● **TASK INPUT**:
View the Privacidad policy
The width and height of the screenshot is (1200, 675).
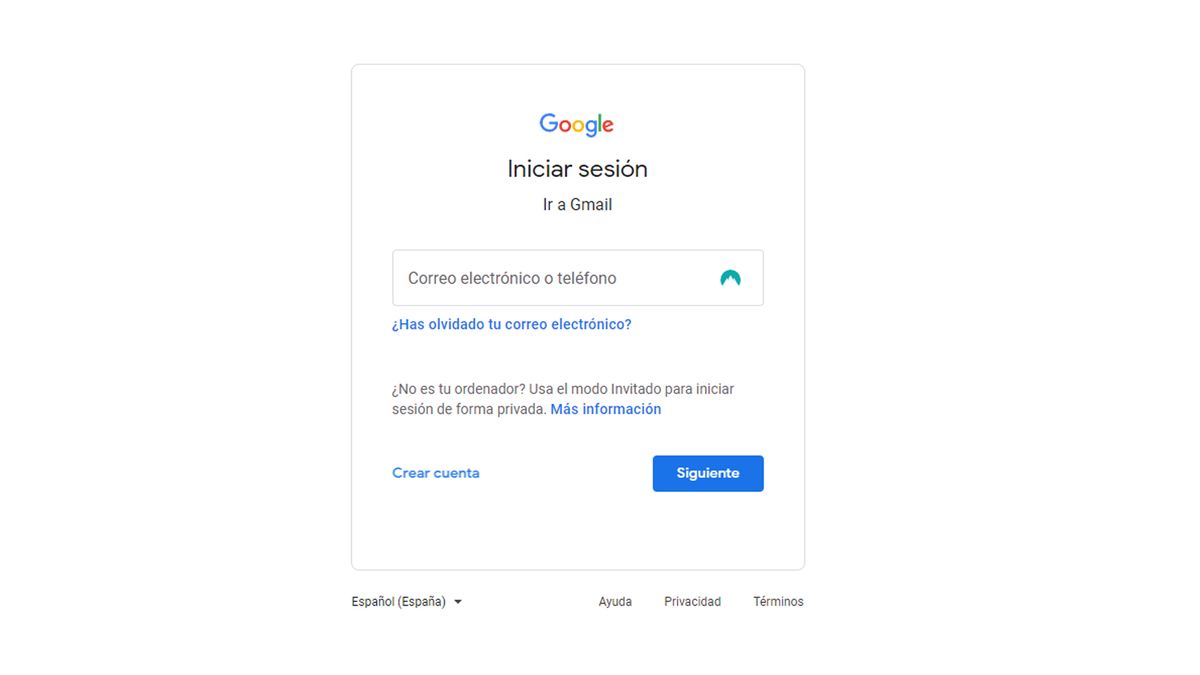click(692, 601)
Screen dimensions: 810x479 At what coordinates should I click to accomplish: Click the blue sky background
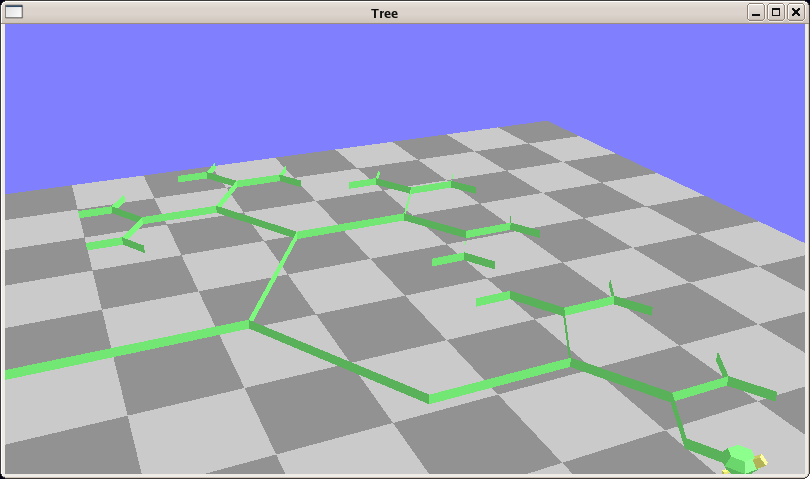pyautogui.click(x=400, y=80)
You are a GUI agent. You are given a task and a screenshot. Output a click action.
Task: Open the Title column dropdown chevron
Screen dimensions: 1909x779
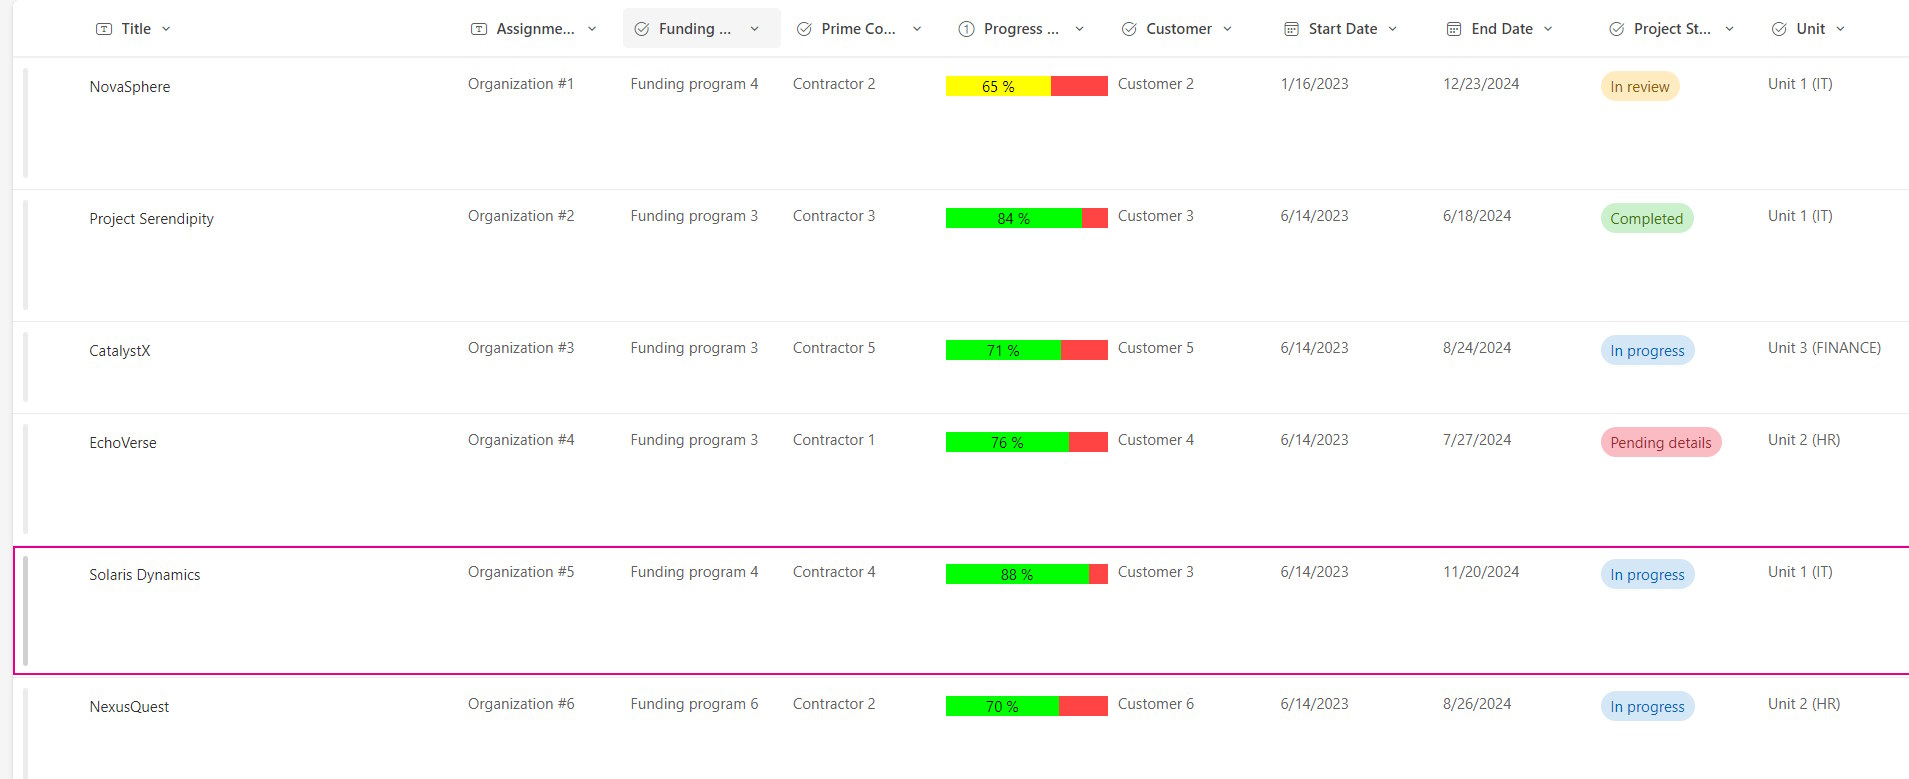[x=166, y=29]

● **EXERCISE PROMPT**:
An exact copy of the lines from the one with "Screen dimensions: 810x479" through the end of the records: produce that and nothing more, leaving out the pictures.

● **WORKED SOLUTION**:
Screen dimensions: 810x479 At what coordinates should I click to accomplish: Click the blue sky background
pyautogui.click(x=400, y=80)
You are a GUI agent. You are given a task and a screenshot. Output a click action.
Task: Open the Title column dropdown chevron
Screen dimensions: 1909x779
[x=166, y=29]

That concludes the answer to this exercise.